::: Selected extract :::

'Hobbs & Shaw' - Movie Review

What do you say about this? It's a part of the "Fast & Furious" franchise (the 9th? I've lost track). Not a huge fan of the franchise, but this is at least a bit different. I mean, there are worse things to do with your time than watch Dwayne Johnson, Jason Statham, and Vanessa Kirby bicker while blowing shit up. Okay, there are plenty of better things to do too, but hey, it helped get me through COVID-19.

This may be an offshoot of the Fast series with only a part of the standard cast, but it's not that different really. It's still all about unbelievable vehicular insanity and Family. Oh - and bloodless violence in which only one or two people die in the entire movie, despite the almost non-stop fighting and world-threatening stakes.

Luke Hobbs (Johnson) and Deckard Shaw (Statham) are forced to work together. Fans of the series, even peripheral ones like myself, are likely to know the two use different methods and don't get along. They refuse, but circumstances force them to anyway. Guess what the threat is? The death of everyone on Earth. At the centre of this are a huge evil organization called Eteon - I chose the word "organization" intentionally because, while they have the reach and power of a massive multinational "corporation," no source of funding is ever discussed and their aim isn't making money, it's world domination through genetic selection. They behave like a Bond villain, but make even less sense. They're represented by their cybernetically enhanced superhuman soldier Brixton Lore (Idris Elba), a former military compatriot of Shaw's. Also fighting Eteon is MI6 agent Hattie Shaw - Deckard's estranged sister. And right near the beginning, we get to meet Deckard's mom Queenie - played by none other than Helen Mirren. That accounts for "family" on one side: on Hobbs' side, we spend the second half of the movie in Samoa with his entire extended (and also estranged) family.

Johnson and Statham are both listed as producers. Co-incidentally (?) the humour aims pretty low. Statham passes Johnson some clothes, saying something like "that's an old one of mine - I apologize if it's a bit loose around the balls." And there's the name game: we're introduced to "Michael Oxmaul" (if you're missing it, say it out loud with the first name in shortened form: "my-cocks-small") and "Hugh Janus." There's a tiny bit of humour in the fact that these two adults haven't managed to outgrow children's playground humour ... but it's still children's playground humour and it's not very funny.

::: Data for analysis :::

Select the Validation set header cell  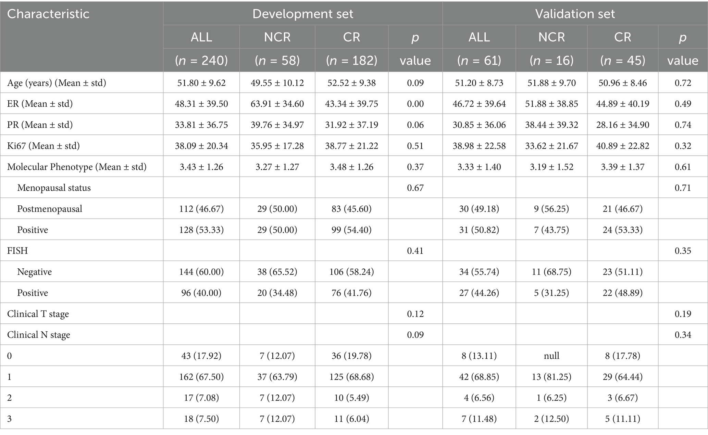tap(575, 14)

:::
::: Data for analysis :::

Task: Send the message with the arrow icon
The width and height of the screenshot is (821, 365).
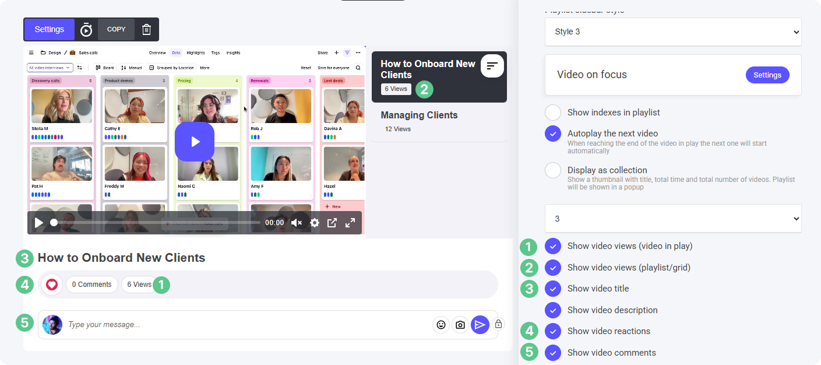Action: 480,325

:::
::: Data for analysis :::

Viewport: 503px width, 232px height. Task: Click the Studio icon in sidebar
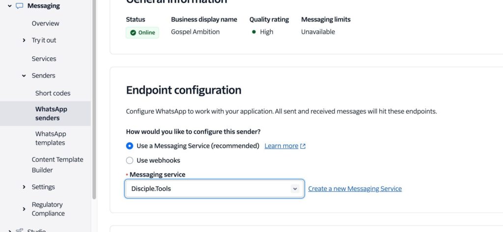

:::

### What you need to do
**A.** In the Hobbs & Shaw review, which actor plays Deckard's mother Queenie?
**B.** List every actor named in the Hobbs & Shaw review.
**C.** Reproduce the part of the Hobbs & Shaw review from "What do you" to "me through COVID-19.".

### Responses for each task
**A.** Helen Mirren

**B.** Dwayne Johnson, Jason Statham, Vanessa Kirby, Idris Elba, Helen Mirren

**C.**
What do you say about this? It's a part of the "Fast & Furious" franchise (the 9th? I've lost track). Not a huge fan of the franchise, but this is at least a bit different. I mean, there are worse things to do with your time than watch Dwayne Johnson, Jason Statham, and Vanessa Kirby bicker while blowing shit up. Okay, there are plenty of better things to do too, but hey, it helped get me through COVID-19.